55 solar years ago, on this day in 1965 AD, The Father of the Islamic Revolution, Imam Khomeini (RA), after 11 months in the Turkish city of Bursa, following his exile from Iran by the British-installed and US-supported Pahlavi regime, left for Iraq. He first arrived in Samarra to a warm welcome by the Iraqi people and paid his respects at the holy shrines of Imam Ali Naqi (AS) and Imam Hasan Askari (AS) – the 10th and 11th Infallible Heirs of Prophet Mohammad (SAWA). He then went to holy Karbala, to a grand welcome from the ulema and the people, and after a week’s stay and pilgrimage to the holy shrine of the Chief of Martyrs, Imam Husain (AS), he left for his rendezvous, holy Najaf. The next 14 years, he lived in the proximity of the blessed shrine of the Commander of the Faithful, Imam Ali ibn Abi Taleb (AS), providing guidelines to the people of Iran for the eventual victory of the Islamic Revolution. On February 2, after a 4-month stay near Paris on a visit visa to France, he returned to Iran on February 1, 1979, and was welcomed home by millions of people.  
54 solar years ago, on this day in 1966 AD, Lesotho gained independence from British colonial rule. Prior to independence it was known as Basutoland, and had become a British colony in 1884. Lesotho covers an area of 30355 sq km. This landlocked country is situated in southern Africa.
42 solar years ago, on this day in 1978 AD, the Father of the Islamic Revolution, Imam Khomeini (RA), left Iraq for Paris on a visit visa, following the refusal of the Kuwaiti authorities to allow him entry despite his holding of valid visa. Both the repressive Ba’th minority regime of Baghdad and Kuwait were under pressure from the despotic regime of the Shah to prevent the Imam from carrying out his revolutionary activities. His arrival in Paris proved a blessing in disguise as the world media became more easily accessible to him and his declarations. Less than four months later, the Imam arrived in Tehran after 14 years in exile, to a grand unprecedented welcome to mark the triumph of the Islamic Revolution and the end of the Pahlavi regime.

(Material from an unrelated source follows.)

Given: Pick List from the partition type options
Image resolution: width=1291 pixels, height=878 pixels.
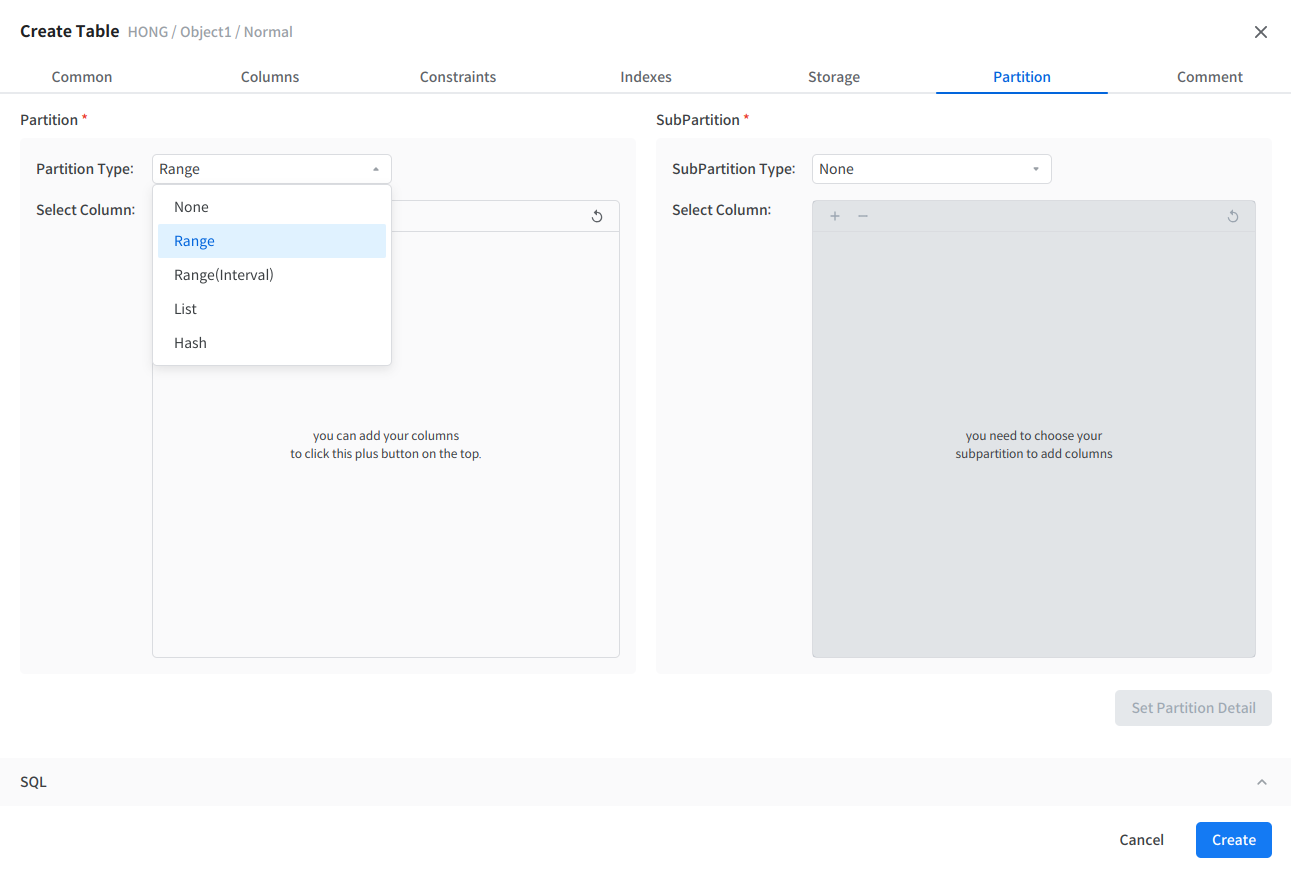Looking at the screenshot, I should point(185,309).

17 solar years ago, on this day in 1993 AD, in Somalia a group of US invasion troops committed a heinous war crime in the Bakara Market in Mogadishu by indiscriminately firing on unsuspecting shoppers and massacring over 500 men, women and children, besides injuring over a thousand others, before fleeing. One US soldier was caught and killed by the Somalis, who dragged the body of this war criminal in jubilation through the streets of the capital.
9 solar years ago, on this day in 2011 AD, a kangaroo court set up by the repressive Aal-e Khalifa minority regime in Bahrain, sentenced 26 peaceful protestors to prison, raising to 60 the total number of persons imprisoned in the sham trial. The overwhelming majority of the people of Bahrain are continuing their peaceful protests for freedom of the Persian Gulf island state that was occupied in the early 19th century by the Aal-e Khalifa pirates, with British help, at a time when Qajarid Iran had become weak. The aspiration of the Bahraini people for democracy has faced the torture of the regime, which with the assistance of the equally tyrannical Aal-e Saud regime has destroyed mosques and husseiniyahs, and desecrated copies of the holy Qur’an.